Data items
■ ■ ■ ■ ■

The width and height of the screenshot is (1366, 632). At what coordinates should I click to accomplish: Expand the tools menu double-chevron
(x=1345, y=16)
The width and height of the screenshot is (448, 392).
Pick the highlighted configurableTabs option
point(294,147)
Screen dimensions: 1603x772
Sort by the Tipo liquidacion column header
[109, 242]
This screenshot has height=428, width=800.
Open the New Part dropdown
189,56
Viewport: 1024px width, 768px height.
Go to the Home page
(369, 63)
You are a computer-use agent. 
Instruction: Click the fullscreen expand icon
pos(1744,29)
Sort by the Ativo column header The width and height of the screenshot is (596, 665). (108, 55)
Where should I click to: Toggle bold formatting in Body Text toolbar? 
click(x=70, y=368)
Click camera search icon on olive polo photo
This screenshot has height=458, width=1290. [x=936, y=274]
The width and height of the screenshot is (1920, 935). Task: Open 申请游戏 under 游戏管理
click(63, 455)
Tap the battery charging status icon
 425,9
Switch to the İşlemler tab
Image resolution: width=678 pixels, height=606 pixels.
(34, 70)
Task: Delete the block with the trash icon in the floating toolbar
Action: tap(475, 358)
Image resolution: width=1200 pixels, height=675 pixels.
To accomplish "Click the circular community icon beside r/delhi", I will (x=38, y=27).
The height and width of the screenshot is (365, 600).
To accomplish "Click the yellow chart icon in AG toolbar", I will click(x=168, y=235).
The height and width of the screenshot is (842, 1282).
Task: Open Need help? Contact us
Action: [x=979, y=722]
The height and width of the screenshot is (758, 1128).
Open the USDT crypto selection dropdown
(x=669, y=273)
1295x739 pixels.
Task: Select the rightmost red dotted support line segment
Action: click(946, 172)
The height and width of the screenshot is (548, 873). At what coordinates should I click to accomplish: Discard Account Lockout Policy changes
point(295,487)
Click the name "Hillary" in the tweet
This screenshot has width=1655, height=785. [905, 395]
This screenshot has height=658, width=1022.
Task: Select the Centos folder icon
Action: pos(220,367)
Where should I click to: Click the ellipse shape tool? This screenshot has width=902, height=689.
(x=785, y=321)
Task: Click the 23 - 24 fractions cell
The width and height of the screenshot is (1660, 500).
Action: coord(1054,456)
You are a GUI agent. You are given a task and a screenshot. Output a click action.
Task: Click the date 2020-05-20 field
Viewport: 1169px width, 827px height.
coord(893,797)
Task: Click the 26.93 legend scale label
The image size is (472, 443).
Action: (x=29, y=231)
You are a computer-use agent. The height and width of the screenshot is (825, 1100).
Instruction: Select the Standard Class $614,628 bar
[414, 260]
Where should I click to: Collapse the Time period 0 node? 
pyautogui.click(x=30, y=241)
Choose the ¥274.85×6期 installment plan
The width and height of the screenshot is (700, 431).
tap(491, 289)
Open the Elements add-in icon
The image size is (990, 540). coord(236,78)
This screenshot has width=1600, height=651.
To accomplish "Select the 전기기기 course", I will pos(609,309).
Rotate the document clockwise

■ ■ ■ ■ ■

__EXERCISE AIM__. Wherever the word "agent" occurs in the data, copy that whole line.

__RESULT OF THE TASK__.
You are a computer-use agent. 
You are a GUI agent. You are given a task and a screenshot. Output a click action.
You are a computer-use agent. The height and width of the screenshot is (825, 1100).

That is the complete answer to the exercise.